## [WRITTEN EXERCISE]
Continue the notebook excerpt on measuring how far groups move a recommender system toward un-personalized results, picking up right after its final line.

## [SELECTED EXCERPT]
────────────────────────────────────────
And a percent change of -0.461 corresponds to non-participants experiencing a change that's 25.4% of the way towards un-personalized.

In other words, the asumption is that because the whole group experiences a -1.8 percent change when going from fully- to un-personalized, a group that experiences a -1.8 percent change is getting roughly un-personalized results.

* Note the use of the word roughly here. If we wanted to be extra precise with the un-personalized analysis, we would actually run a third set of experiments where we run omniscient MovieMean for every user combination. However, since MovieMean is relatively static and these numbers are just used for context, this is unnecessary.

In [126]:
round(0.461 / 1.815 * 100, 2)

25.4

Finally, we clarify the distinction here. When normalizing change in *units of surfaced hits*, we're always considering the whole system. The "how far towards un-personalized" question is about how close we are to getting the experience of a totally un-personalized system.

Specifically, the full question reads: "How far does a given group take the system towards un-personalized results?" This question is a bit unintuitive and so the results are not too useful.

To get the total normalized change in units of surfaced hits, we can just add the value for each group.

In [127]:
round(32.471 + 17.771, 2)
────────────────────────────────────────
## [INFORMATION GIVEN]
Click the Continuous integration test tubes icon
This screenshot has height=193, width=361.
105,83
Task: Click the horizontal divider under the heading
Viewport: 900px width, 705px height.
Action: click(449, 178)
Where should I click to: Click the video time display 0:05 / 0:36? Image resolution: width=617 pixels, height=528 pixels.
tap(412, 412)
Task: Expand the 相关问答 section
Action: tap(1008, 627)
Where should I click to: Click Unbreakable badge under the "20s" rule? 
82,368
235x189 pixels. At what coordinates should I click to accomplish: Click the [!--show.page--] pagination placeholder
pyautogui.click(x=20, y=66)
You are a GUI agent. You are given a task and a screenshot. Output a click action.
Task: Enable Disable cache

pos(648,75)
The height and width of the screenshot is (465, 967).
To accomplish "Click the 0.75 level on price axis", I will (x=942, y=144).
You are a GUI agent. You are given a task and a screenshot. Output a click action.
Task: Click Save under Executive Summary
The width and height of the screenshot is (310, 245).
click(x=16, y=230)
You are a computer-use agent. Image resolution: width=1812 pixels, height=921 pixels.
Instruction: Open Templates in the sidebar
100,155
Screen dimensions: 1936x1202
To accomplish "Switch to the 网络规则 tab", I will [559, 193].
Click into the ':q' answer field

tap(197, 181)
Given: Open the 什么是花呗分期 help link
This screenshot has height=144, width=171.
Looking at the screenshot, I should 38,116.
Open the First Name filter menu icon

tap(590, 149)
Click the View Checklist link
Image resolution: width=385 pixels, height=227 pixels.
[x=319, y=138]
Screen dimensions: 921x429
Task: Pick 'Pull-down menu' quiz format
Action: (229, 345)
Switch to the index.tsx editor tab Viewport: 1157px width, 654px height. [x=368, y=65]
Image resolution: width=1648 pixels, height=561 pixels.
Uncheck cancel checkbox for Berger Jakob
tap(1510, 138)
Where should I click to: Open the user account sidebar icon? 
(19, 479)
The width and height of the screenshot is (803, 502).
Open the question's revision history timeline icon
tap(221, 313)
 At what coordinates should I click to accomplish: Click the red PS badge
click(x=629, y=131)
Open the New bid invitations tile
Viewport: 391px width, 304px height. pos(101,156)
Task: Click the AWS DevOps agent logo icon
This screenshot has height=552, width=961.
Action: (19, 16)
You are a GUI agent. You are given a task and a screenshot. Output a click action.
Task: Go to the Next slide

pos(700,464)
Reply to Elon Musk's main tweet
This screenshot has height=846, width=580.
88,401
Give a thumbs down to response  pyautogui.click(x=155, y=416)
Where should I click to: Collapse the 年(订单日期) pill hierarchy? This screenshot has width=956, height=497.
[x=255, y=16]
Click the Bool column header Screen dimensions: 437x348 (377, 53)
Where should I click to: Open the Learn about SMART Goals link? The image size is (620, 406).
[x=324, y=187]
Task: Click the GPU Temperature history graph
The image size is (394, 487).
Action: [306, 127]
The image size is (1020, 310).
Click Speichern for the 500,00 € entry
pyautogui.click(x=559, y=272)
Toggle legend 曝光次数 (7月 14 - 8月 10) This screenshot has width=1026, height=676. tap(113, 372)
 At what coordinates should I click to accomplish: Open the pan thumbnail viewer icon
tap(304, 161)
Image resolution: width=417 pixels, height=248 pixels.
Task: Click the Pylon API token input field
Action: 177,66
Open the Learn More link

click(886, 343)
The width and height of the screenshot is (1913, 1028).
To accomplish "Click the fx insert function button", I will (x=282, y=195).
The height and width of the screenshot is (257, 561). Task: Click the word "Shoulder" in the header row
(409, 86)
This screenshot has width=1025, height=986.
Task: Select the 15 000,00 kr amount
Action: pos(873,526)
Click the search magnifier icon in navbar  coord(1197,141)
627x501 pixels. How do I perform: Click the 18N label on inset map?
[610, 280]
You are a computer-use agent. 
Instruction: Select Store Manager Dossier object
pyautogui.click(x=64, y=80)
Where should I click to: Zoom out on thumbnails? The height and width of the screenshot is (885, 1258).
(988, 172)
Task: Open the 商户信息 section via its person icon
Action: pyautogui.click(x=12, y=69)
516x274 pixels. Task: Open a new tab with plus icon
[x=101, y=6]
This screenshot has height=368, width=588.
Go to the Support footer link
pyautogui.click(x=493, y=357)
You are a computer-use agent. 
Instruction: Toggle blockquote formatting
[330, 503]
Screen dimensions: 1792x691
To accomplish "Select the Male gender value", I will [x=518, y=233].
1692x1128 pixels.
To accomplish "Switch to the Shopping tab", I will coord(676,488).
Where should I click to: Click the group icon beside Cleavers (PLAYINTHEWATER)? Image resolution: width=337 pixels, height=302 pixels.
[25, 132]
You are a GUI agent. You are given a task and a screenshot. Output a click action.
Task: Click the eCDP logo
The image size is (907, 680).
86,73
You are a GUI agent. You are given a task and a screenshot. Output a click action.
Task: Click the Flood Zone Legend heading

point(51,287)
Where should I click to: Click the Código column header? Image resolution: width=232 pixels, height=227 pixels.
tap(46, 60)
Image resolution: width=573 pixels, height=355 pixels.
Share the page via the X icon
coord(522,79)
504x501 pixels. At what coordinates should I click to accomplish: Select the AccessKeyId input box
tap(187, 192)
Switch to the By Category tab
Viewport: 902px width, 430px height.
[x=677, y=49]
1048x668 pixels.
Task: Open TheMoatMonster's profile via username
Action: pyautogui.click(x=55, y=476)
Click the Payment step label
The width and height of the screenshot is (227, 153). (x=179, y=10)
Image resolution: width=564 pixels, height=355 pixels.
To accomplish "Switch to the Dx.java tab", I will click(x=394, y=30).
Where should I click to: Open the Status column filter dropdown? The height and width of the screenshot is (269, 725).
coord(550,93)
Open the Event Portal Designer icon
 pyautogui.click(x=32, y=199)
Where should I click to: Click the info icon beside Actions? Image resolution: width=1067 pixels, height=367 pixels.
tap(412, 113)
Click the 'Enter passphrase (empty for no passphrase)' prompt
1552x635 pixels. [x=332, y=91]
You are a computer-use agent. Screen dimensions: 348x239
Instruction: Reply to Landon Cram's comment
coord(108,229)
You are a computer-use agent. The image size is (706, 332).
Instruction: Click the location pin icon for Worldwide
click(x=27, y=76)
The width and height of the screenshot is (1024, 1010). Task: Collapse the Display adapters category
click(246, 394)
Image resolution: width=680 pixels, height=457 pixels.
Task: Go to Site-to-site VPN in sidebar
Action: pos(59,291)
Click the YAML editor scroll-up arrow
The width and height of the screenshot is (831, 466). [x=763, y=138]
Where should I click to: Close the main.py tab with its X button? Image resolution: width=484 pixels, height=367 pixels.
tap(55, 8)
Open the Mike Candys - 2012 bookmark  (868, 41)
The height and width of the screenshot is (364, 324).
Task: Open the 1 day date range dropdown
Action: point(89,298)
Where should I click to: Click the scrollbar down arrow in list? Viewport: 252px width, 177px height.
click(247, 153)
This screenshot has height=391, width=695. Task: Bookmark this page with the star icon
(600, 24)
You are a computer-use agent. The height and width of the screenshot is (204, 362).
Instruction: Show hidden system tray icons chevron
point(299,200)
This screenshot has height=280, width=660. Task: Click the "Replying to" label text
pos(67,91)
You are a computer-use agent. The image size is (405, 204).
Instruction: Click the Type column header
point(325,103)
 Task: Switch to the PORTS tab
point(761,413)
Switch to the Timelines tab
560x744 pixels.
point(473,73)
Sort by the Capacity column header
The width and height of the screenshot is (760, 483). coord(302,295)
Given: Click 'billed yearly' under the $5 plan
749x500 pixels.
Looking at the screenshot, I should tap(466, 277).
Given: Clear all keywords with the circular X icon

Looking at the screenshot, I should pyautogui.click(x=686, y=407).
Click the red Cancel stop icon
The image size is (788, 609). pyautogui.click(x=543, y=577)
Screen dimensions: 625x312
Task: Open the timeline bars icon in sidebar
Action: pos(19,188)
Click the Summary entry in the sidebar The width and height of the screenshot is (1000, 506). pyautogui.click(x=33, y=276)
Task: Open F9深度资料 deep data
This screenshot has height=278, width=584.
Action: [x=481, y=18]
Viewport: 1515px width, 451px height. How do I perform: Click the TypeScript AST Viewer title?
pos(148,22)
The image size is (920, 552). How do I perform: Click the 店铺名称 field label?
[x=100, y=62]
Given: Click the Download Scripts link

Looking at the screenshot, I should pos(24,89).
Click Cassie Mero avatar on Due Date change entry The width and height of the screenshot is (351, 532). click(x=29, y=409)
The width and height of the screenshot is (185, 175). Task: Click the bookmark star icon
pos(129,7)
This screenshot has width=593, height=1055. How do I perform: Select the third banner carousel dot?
────────────────────────────────────────
## [EXERCISE RESULT]
50.24

When normalizing percent change, we're only considering one group. The "how far towards un-personalized" question is about how close we are to getting the experience of an un-personalized system *for this group*.

Specifically, the full question here should read: "How far does a given group go towards un-personalized results for that group?"
This is probably the more intuitive question we might ask about change relative to un-personalized results. This is the number we report in Section 5.1.

To get the total normalized percent change, we can perform a weighted sum weighted by the size of each group.

In [128]:
round(108.2 * 0.3 + 25.4 * 0.7, 2)

50.24

A final note: the summative properties explored here apply only to surfaced hits. 
Taking the same approach with traditional metrics like NDCG, it is impossible to sum various groups to get "everyone".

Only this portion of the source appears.